Click here to read the poem online, or better yet, go to a local bookstore and buy a copy of Lyrical Ballads. It’s worth the money and you’ll be supporting your local bookseller.

17 Comments

Filed under Literature

“Lines Left Upon a Seat in a Yew-tree” by William Wordsworth

WordsworthThis poem was originally published in the Lyrical Ballads, which is a collaborative collection of works by Wordsworth and Coleridge. When I was younger, I read the Lyrical Ballads several times. Then, on a trip to England, I was fortunate enough to spend some time in the Lake District and visit Wordsworth’s cottage. Doing so gave me a deeper appreciation of these works.

For me, I see a lot of mystical symbolism in this poem. First off, the yew tree is a symbol of rebirth and resurrection, which is why it is often found in cemeteries in England. Keep this in mind when reading the poem.

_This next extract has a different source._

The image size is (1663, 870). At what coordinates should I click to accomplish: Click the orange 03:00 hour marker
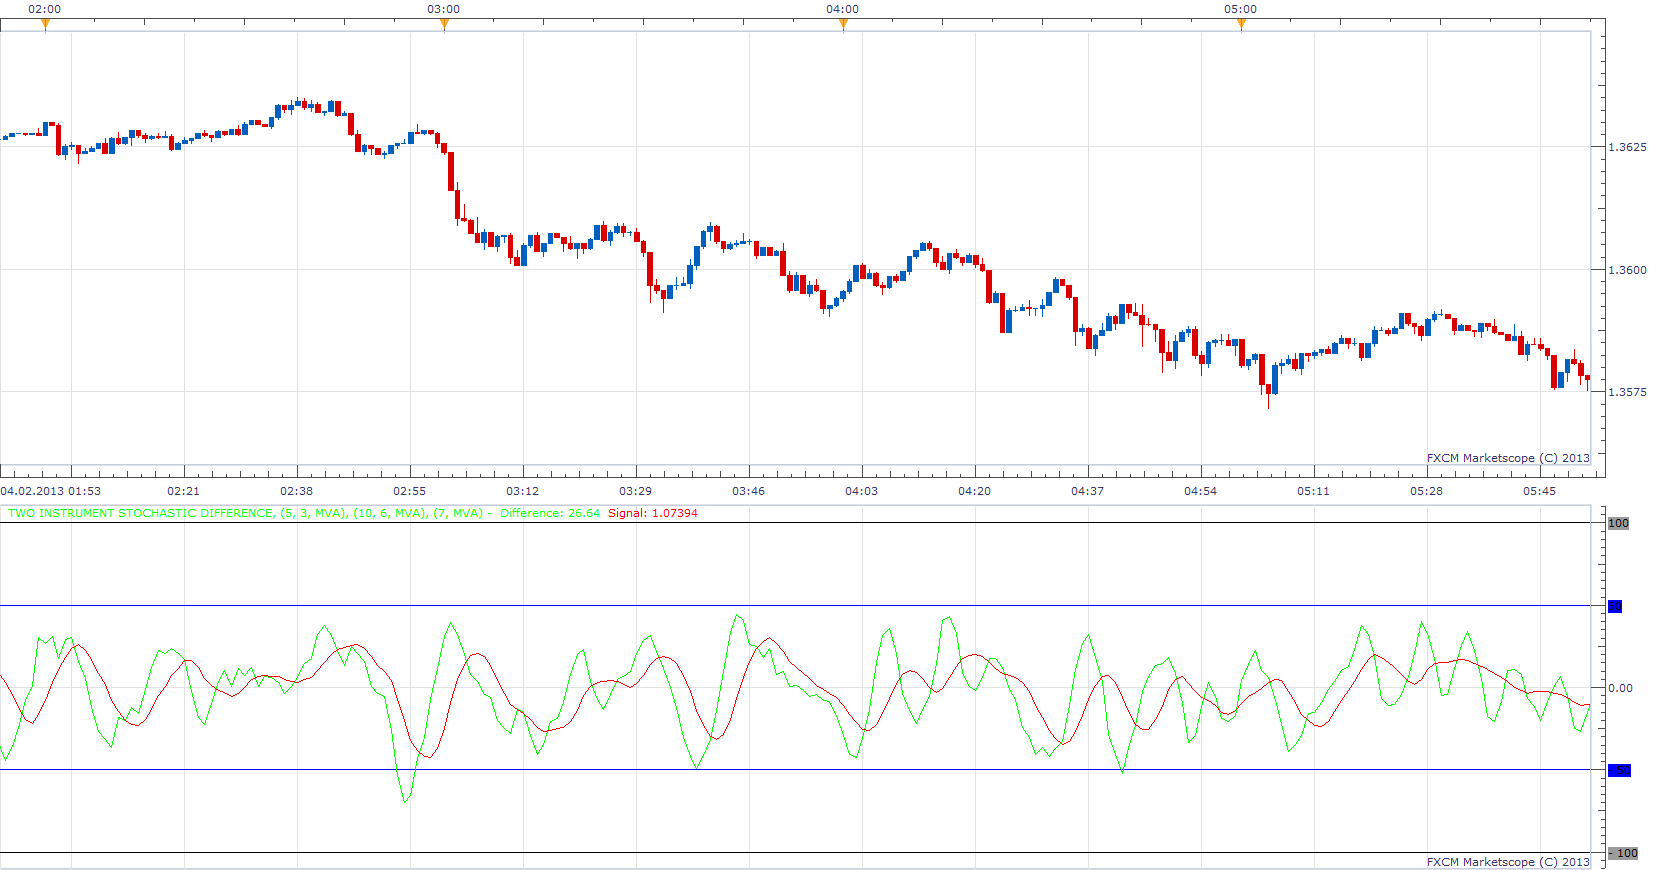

The poem opens with the writer beckoning a Traveller to rest at a yew tree. He describes the effect of the surrounding environment on a person:

Yet, if the wind breathe soft, the curling waves,
That break against the shore, shall lull thy mind
By one soft impulse saved from vacancy.

I get the impression that sitting at the tree and listening to the sounds causes one to enter a state of altered consciousness.

The poem continues with reflections upon some ancient mystical Being who seems to have some connection to the yew tree:

Who he was
That piled these stones and with the mossy sod
First covered, and here taught this aged Tree
With its dark arms to form a circling bower,
I well remember.–He was one who owned
No common soul.

I feel that the person being described here is some form of fertility king, such as described in Frasier’s The Golden Bough. But as the poem continues, it appears that the fertility king had become unfruitful. Hence, a new king is needed in order to continue the cycle of rebirth and regeneration.

Fixing his downcast eye, he many an hour
A morbid pleasure nourished, tracing here
An emblem of his own unfruitful life:

The first part of the poem ends with the death of the fertility king, who left behind the yew as a symbol of his impending resurrection. Now a new king can emerge and take his place upon the bough.

On visionary views would fancy feed,
Till his eye streamed with tears. In this deep vale
He died,–this seat his only monument.

In the second and final section of the poem, the Traveller is encouraged to take his rightful place as the new fertility king. He is warned to avoid feelings of pride and contempt and to focus on the mystery of “Nature’s works.” He is also instructed that:

… true knowledge leads to love;
True dignity abides with him alone
Who, in the silent hour of inward thought,
Can still suspect, and still revere himself
In lowliness of heart.

This poem is more complex than it appears. I encourage you to read this slowly and more than once in order to get the full effect.